TEXT PASSAGE.

····················

DBN Production Architecture¶
Status: Approved by DBN · Target Environment: Microsoft Azure · Database: MS SQL Server (Azure SQL)
This page maps every component in the DBN-approved architecture diagram to a concrete technical implementation using our FastAPI RAG application.
Approved Architecture — Full Mermaid Reconstruction¶
The diagram below faithfully reproduces the approved DBN architecture and annotates each node with its implementation technology.

····················

PROVIDED MATERIAL.
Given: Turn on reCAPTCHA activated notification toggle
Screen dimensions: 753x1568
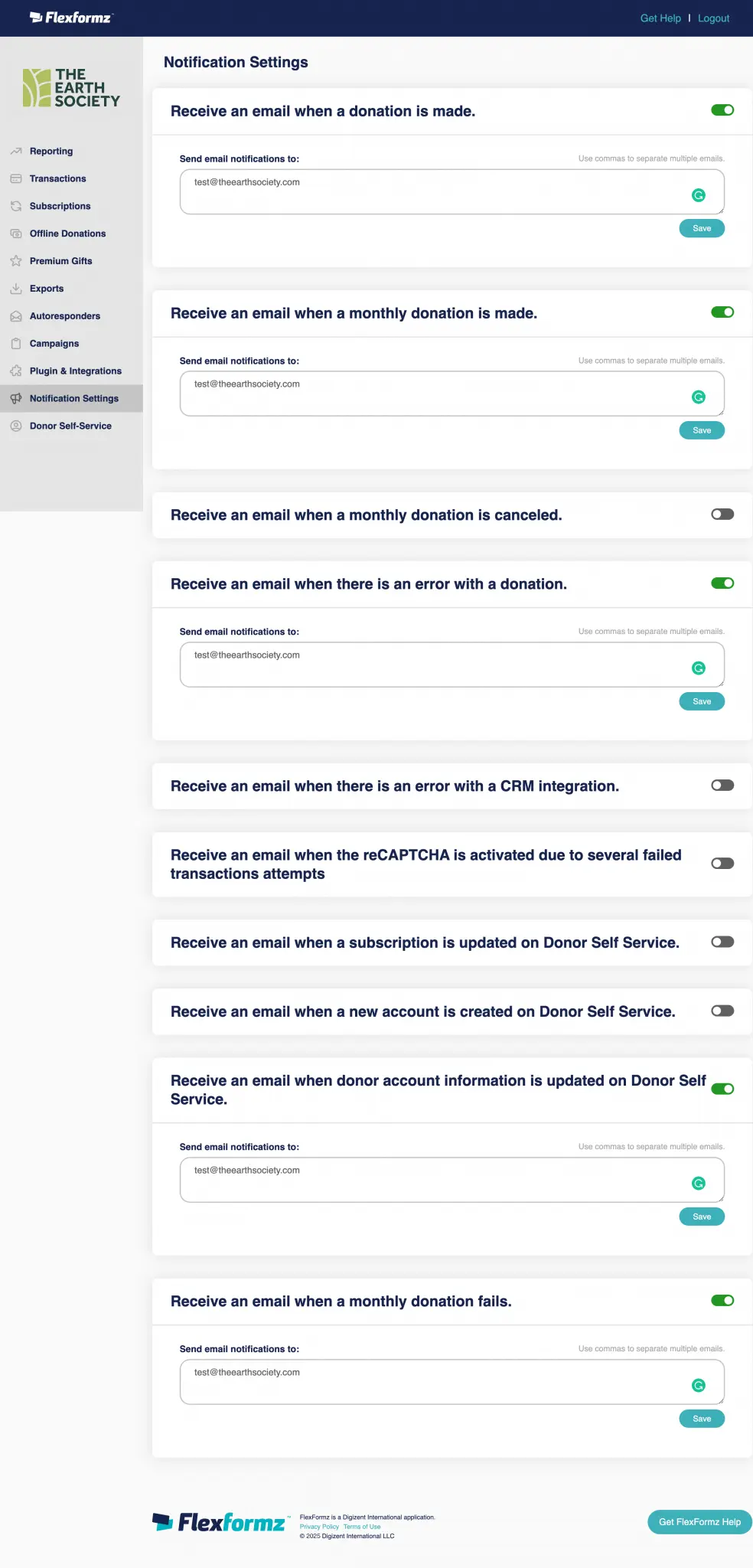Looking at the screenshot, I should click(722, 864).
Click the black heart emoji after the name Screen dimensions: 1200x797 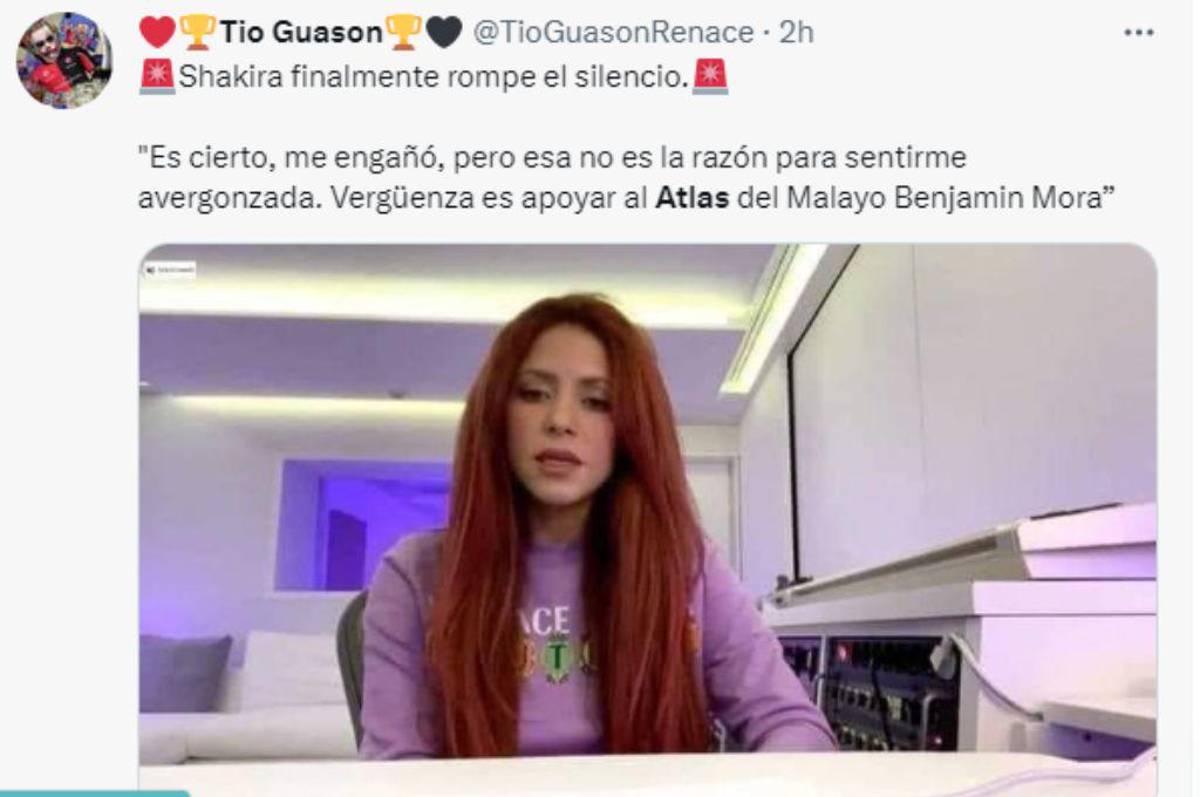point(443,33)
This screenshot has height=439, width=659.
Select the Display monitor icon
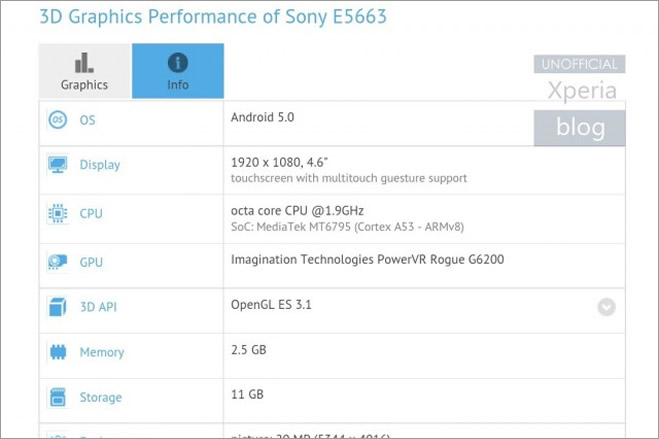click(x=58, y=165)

····················

WHAT THIS EXERCISE ASKS.
A: According to the DBN architecture page, what database does the approved setup use?
B: Translate this sentence from the DBN architecture page into Spanish: "This page maps every component in the DBN-approved architecture diagram to a concrete technical implementation using our FastAPI RAG application."
The data shown after the DBN architecture page is separate material.

ANSWERS TO EACH TASK.
A: MS SQL Server (Azure SQL).

B: Esta página asigna cada componente del diagrama de arquitectura aprobado por DBN a una implementación técnica concreta mediante nuestra aplicación RAG de FastAPI.